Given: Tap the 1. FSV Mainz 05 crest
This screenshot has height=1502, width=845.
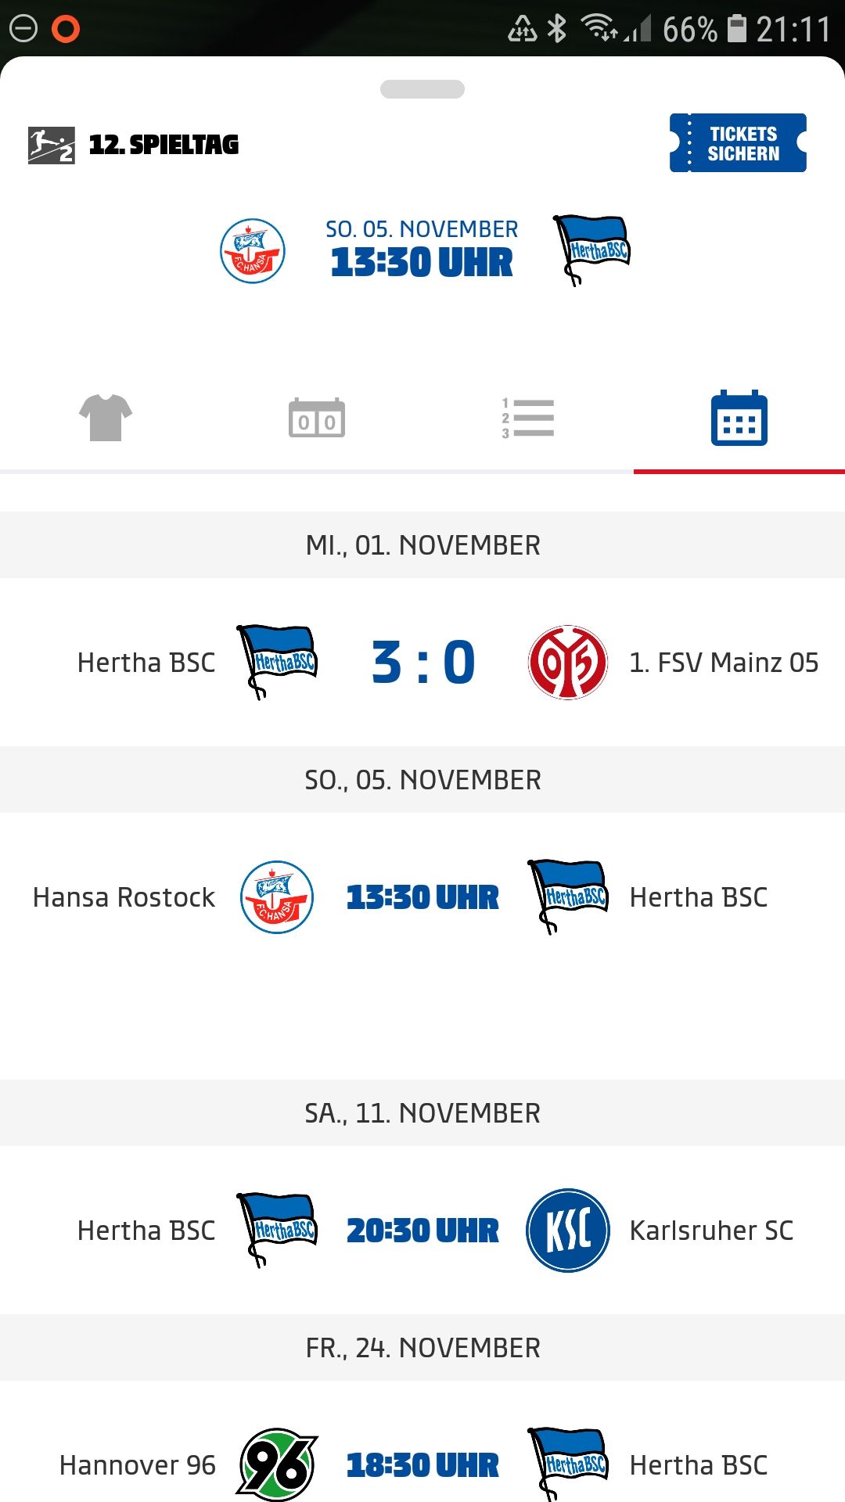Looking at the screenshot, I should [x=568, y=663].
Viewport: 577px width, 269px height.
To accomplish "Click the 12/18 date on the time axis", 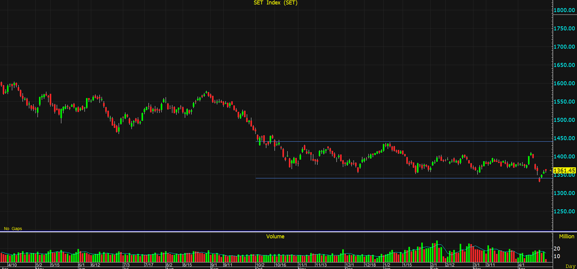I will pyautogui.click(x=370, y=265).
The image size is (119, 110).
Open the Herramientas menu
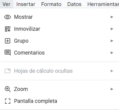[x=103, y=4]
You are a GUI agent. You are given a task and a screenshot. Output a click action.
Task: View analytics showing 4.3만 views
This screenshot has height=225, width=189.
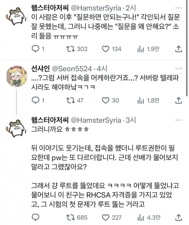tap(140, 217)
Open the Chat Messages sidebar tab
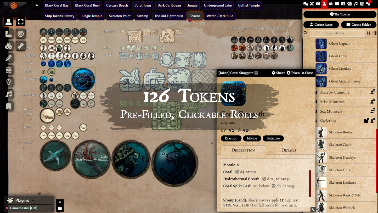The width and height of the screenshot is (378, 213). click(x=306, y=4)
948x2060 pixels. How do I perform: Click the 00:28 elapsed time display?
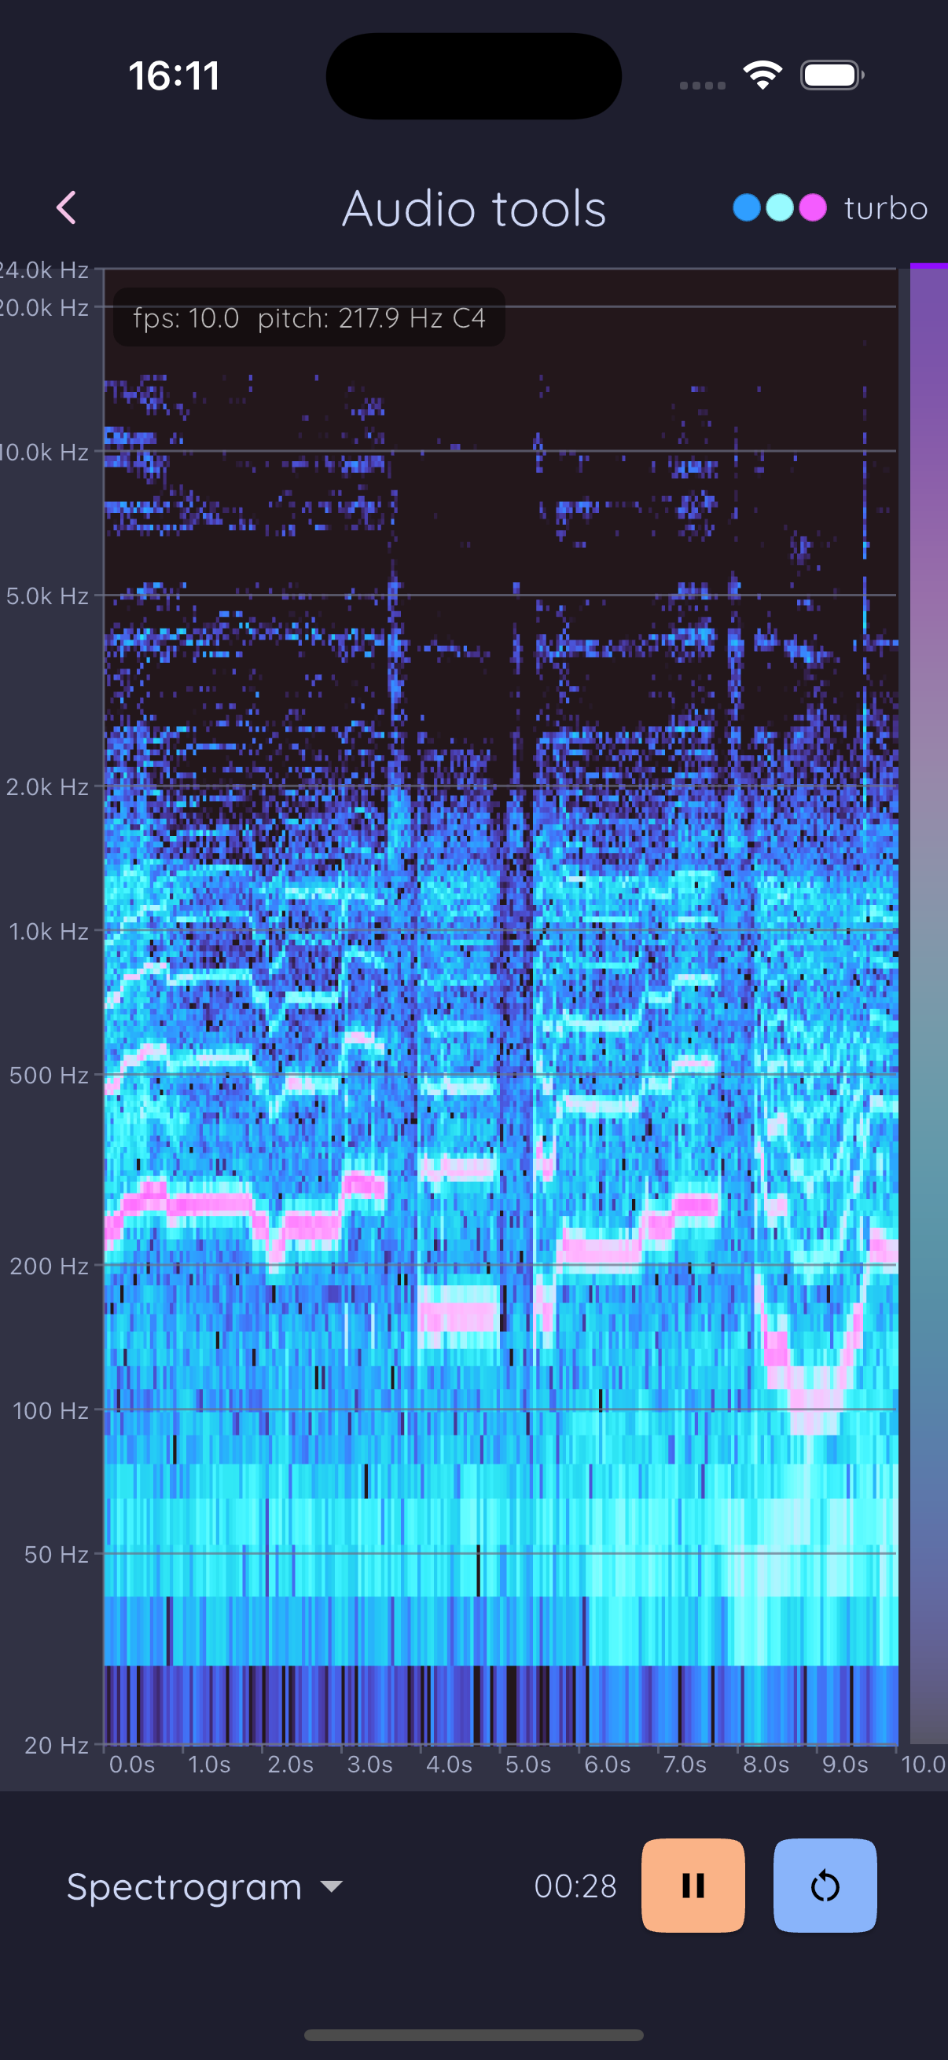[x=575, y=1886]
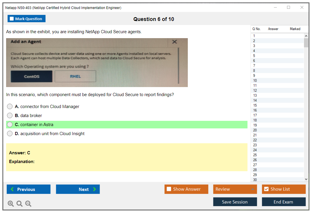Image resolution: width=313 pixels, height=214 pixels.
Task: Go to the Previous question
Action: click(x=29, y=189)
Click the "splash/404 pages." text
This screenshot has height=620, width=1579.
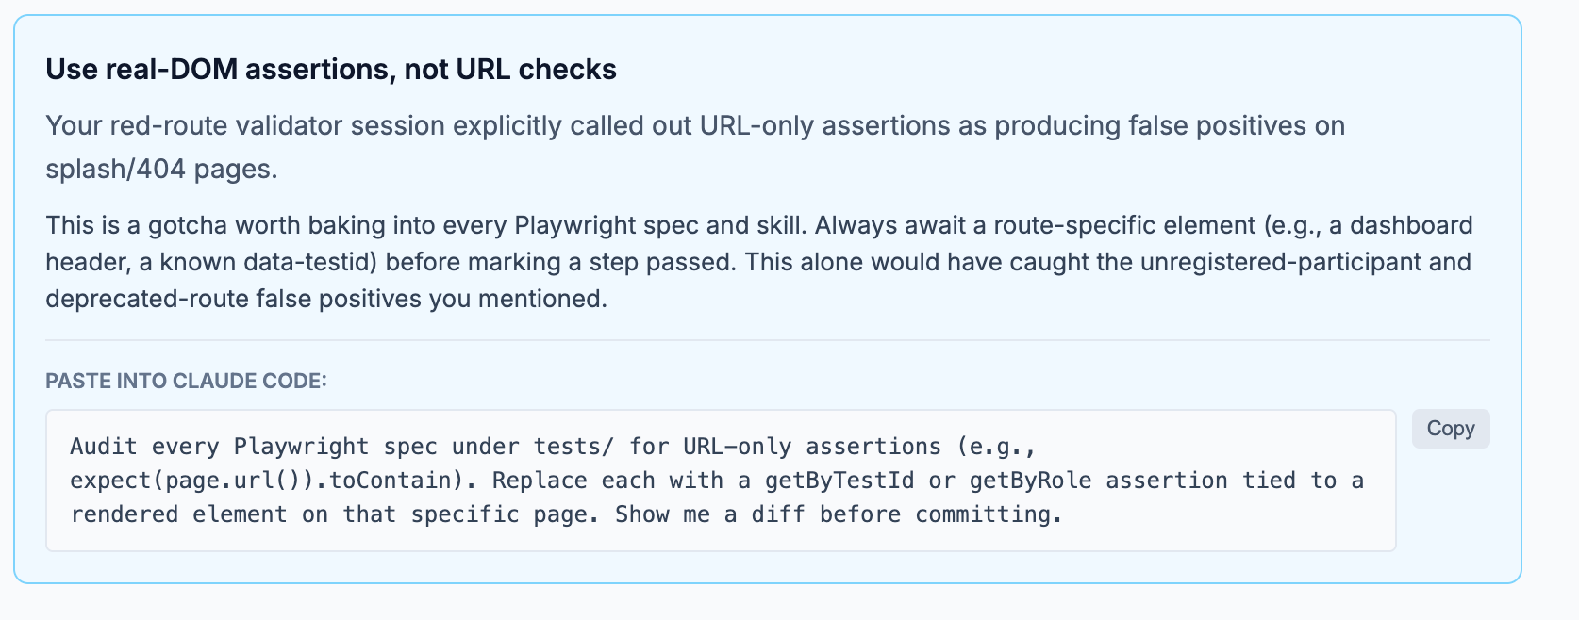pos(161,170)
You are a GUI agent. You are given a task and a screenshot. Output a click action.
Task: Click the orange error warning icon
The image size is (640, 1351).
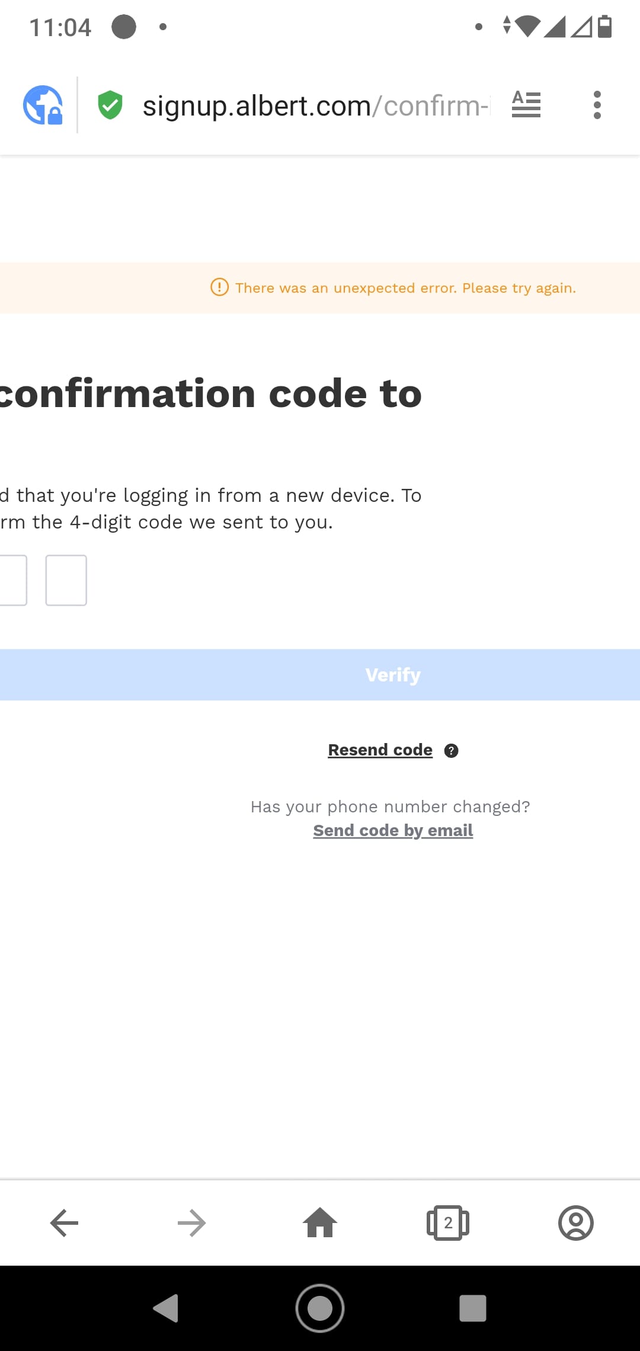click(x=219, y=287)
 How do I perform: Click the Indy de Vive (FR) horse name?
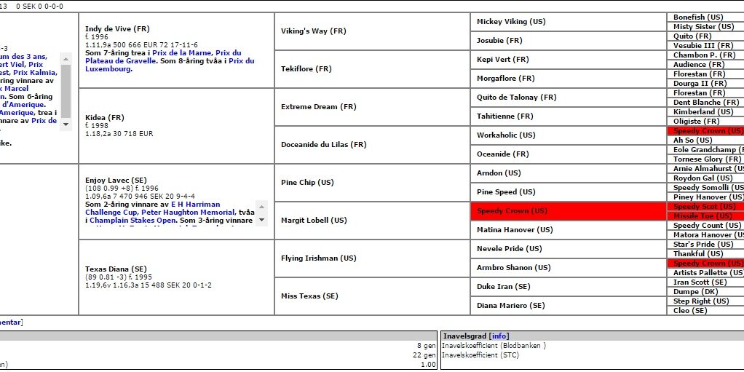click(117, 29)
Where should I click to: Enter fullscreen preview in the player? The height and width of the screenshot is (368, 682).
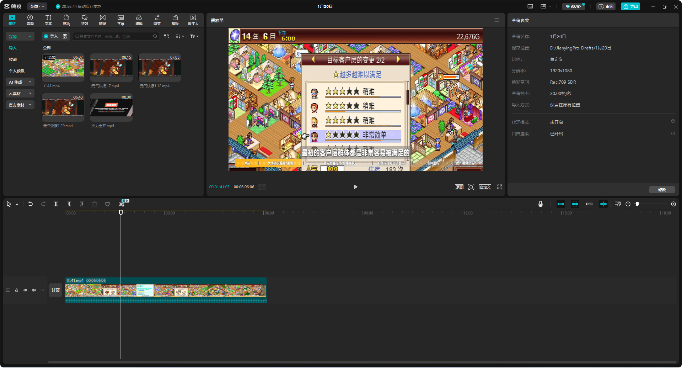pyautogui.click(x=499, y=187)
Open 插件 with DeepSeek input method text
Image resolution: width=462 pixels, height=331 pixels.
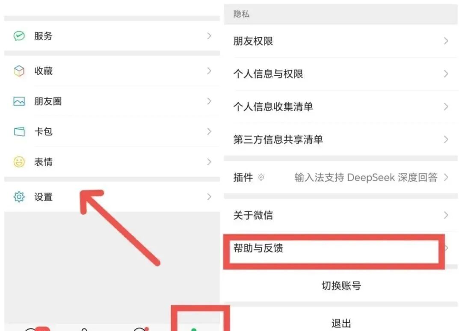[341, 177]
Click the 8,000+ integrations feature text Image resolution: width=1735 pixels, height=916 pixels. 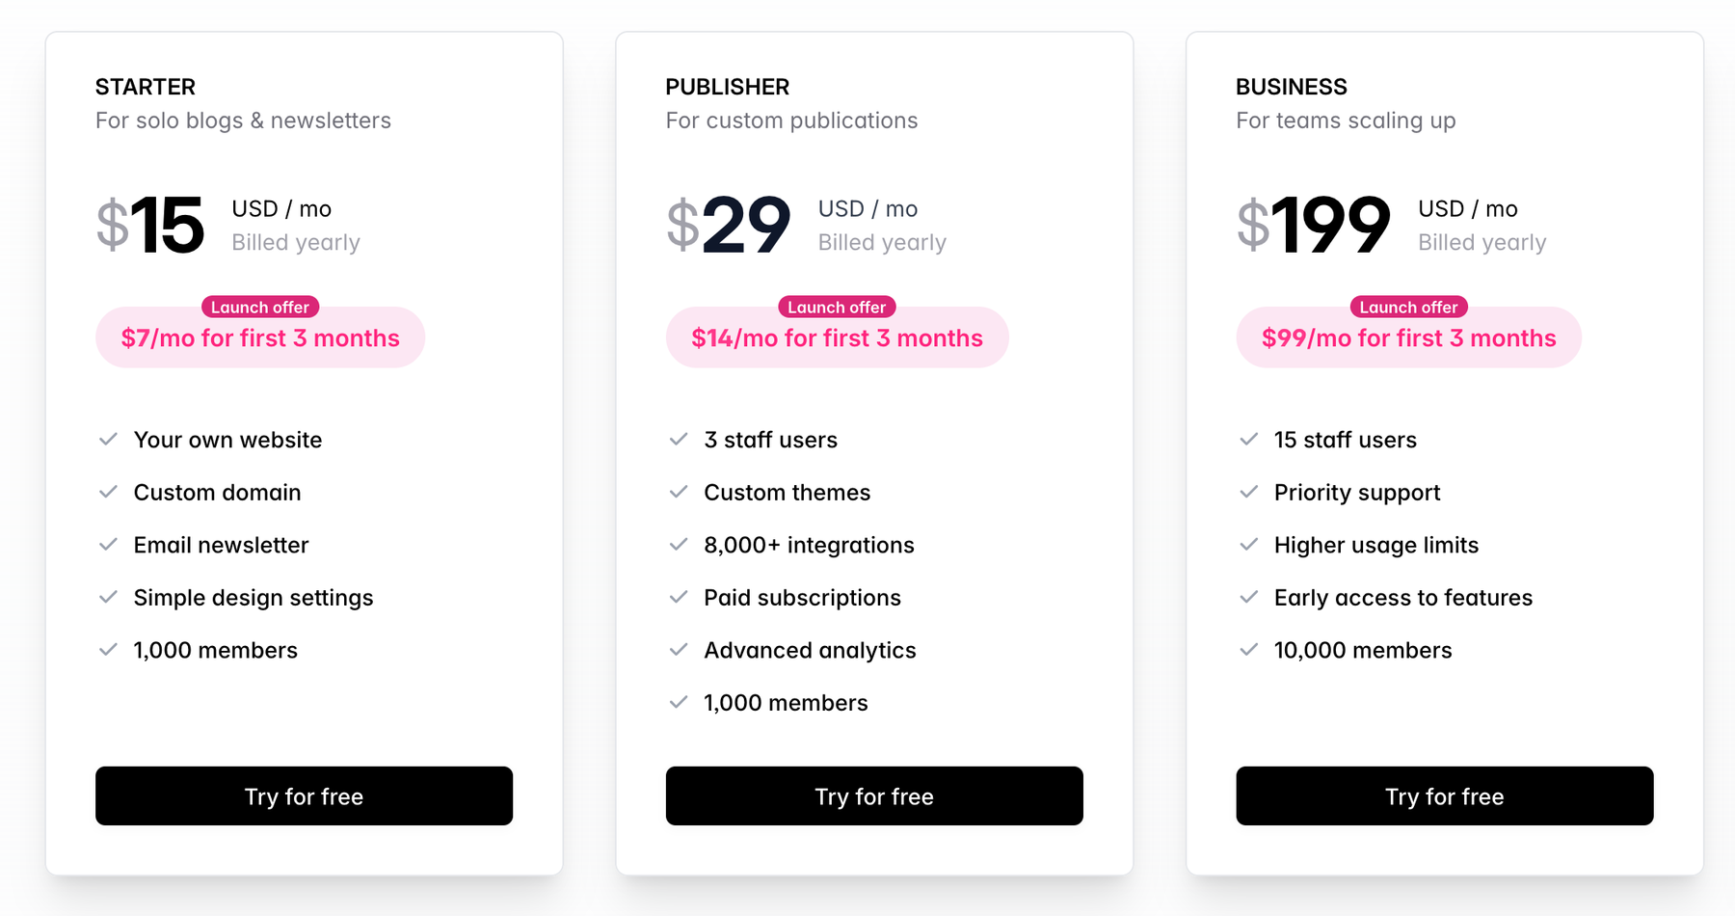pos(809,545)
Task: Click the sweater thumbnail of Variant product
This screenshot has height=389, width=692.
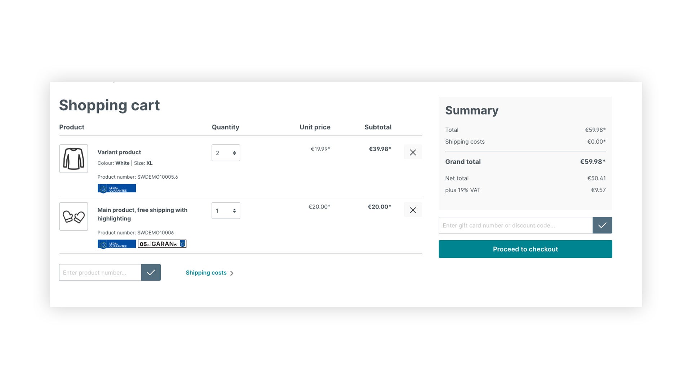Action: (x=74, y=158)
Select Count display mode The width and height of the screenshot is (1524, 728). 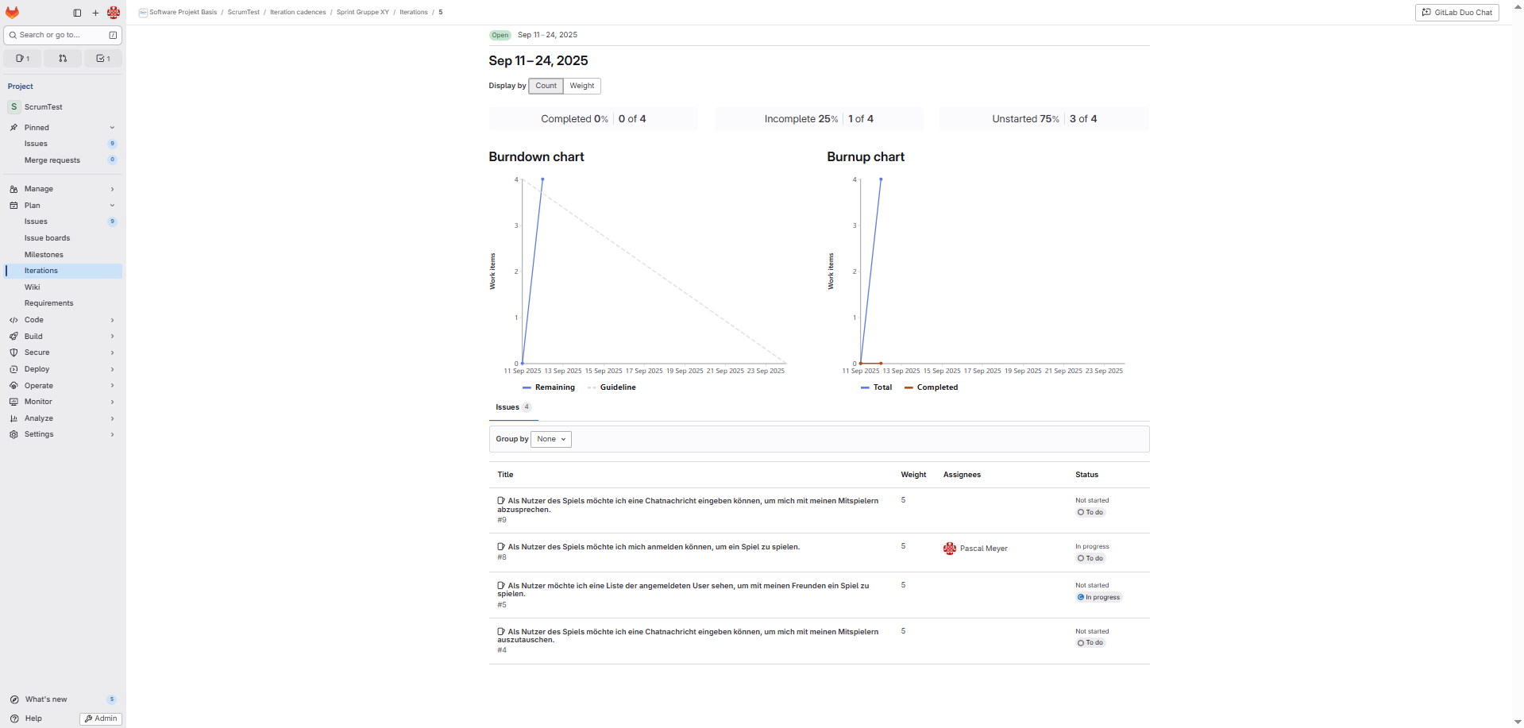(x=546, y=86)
•••
Transcribe exactly the lines that run from the first line of the records above through the line with "Viewport: 577px width, 269px height.", and include both of those lines; pictures stay out.

## Solution to this problem
Given: Tap the 1. FSV Mainz 05 crest
This screenshot has height=1502, width=845.
Looking at the screenshot, I should [x=568, y=663].
Viewport: 577px width, 269px height.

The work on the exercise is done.